You can complete this plan with Python + NetworkX + (optional) igraph/leidenalg. For larger graphs, consider GPU acceleration via NVIDIA nx-cugraph.

Python stack: networkx, numpy, scipy, pandas, matplotlib; plus one of: (a) leidenalg + igraph, (b) graspologic (SBM), (c) infomap package.
Graph representations: store weighted edges; preserve node metadata (book_id, chunk_id, topic_id, embedding centroid, author, year).
Two graph types for LibTrails: (1) Similarity graphs (kNN on embeddings) and (2) Flow graphs (navigation/clickstream, citation, recommendation transitions).
Core practice: always run multi-resolution sweeps and stability checks; never trust a single partition.

Roadmap at a Glance

Phase	Goal	Key readings (arXiv)	Primary deliverable
0	Community detection mental model + vocabulary	0906.0612	Notes: definitions, taxonomy, evaluation metrics
1	Modularity fundamentals	cond-mat/0308217	Implement modularity score + null model intuition
2	Why gamma matters (resolution limit)	cond-mat/0603718	Gamma sweep plan + expected effects
3	Louvain mechanics	0803.0476	Run Louvain on your similarity graph; inspect pathologies
4	Leiden guarantees + practice	1810.08473	Leiden baseline + stability across seeds
5	CPM objective for similarity graphs	1104.3083	Leiden-CPM multi-resolution + interpretability checks
6	Flow-based communities	0906.1405	Infomap on navigation/citation graphs; compare with Leiden
7	Generative baseline (SBM)	1008.3926	Use SBM as a diagnostic: is structure real or artifact?
8	Overlap + validation	0903.3178, 0805.4770, 0709.2938	Overlapping/edge communities + synthetic benchmark harness

Recommended pacing: ~8 weeks at 4-6 focused hours/week. If you want faster: do phases 0-5 first (the Leiden+CPM core), then add flow (phase 6) once you have navigation data.

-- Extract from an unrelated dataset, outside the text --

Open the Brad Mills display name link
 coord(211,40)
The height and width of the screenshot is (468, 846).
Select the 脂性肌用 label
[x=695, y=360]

Phase 0 — Community Detection: What It Is (and Is Not)

Goal: Build a clean mental model: community definitions, taxonomy, evaluation, and why "the" correct partition rarely exists.

Readings

Fortunato (survey): arXiv:0906.0612

What to extract

Different notions of community (density-based, flow-based, statistical/generative).
Hard partitions vs overlapping vs hierarchical communities.
Why evaluation is difficult without ground truth; which metrics are used anyway (NMI/VI, modularity, conductance).
Common failure modes: resolution limit, degeneracy (many near-optimal partitions), sensitivity to small perturbations.

Coding checkpoint

Write a one-page "community definition for LibTrails" that states: what nodes represent, what edges represent, and what a 'community' should mean for a user.

How this applies to LibTrails

LibTrails is inherently multi-theme. Treat community detection as a user-facing organizing lens, not as an objective truth. Your product goal is an interpretable, navigable map that remains stable under small changes.

Phase 1 — Modularity Fundamentals and the Null Model

Goal: Understand modularity as an objective and why its null model matters.

Readings

Newman (modularity): arXiv:cond-mat/0308217

What to extract

Modularity as: observed intra-community edges minus expected intra-community edges under a degree-preserving null model.
The configuration model intuition: why degree distributions dominate expectations.
Weighted modularity: what changes when edges have weights.

Coding checkpoint

Implement modularity scoring for a partition of your weighted graph. Verify your score matches a library implementation on small graphs.

How this applies to LibTrails

In embedding-derived kNN graphs, degree and weight distributions can be artifacts of geometry (hubness). Understanding the null model helps you avoid overclaiming semantic 'communities' that are actually degree effects.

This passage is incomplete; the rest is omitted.